* [Task brief]
Output the data from its first line up to and including the line containing "Action: coord(431,408)" as a Markdown table with the columns Row and Data line, leaving out any blank lines.

Entries for locating text and elements
-------
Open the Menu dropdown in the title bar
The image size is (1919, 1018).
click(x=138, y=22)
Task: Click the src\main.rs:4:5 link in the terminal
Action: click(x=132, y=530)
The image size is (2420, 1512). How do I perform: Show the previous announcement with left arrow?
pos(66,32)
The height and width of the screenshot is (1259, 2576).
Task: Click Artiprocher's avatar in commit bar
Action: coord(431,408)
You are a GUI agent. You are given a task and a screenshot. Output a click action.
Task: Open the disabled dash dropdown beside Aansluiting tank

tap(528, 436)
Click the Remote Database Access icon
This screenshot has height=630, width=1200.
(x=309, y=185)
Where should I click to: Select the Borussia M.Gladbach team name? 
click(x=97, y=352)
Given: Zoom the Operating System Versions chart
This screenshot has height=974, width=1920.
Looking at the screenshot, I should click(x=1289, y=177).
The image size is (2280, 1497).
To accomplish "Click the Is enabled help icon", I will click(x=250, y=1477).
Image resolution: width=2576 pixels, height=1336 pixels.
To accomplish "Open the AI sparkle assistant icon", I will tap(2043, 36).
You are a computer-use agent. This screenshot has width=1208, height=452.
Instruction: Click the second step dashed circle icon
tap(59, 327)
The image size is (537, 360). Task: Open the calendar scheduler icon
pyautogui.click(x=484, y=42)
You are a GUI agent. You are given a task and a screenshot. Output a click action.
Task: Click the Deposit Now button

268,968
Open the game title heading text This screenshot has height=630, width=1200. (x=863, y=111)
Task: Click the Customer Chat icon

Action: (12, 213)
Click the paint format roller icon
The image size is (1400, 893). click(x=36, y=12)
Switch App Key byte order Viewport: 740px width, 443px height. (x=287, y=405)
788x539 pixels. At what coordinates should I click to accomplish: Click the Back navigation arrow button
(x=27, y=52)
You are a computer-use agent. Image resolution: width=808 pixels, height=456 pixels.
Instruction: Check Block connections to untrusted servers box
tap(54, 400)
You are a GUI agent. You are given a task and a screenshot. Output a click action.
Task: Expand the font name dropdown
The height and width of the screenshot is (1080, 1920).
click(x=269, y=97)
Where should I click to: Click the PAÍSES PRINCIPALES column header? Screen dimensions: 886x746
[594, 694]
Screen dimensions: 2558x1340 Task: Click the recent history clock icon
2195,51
-------
* [Task solution]
| Row | Data line |
|---|---|
| 1 | Open the Menu dropdown in the title bar |
| 2 | The image size is (1919, 1018). |
| 3 | click(x=138, y=22) |
| 4 | Task: Click the src\main.rs:4:5 link in the terminal |
| 5 | Action: click(x=132, y=530) |
| 6 | The image size is (2420, 1512). How do I perform: Show the previous announcement with left arrow? |
| 7 | pos(66,32) |
| 8 | The height and width of the screenshot is (1259, 2576). |
| 9 | Task: Click Artiprocher's avatar in commit bar |
| 10 | Action: coord(431,408) |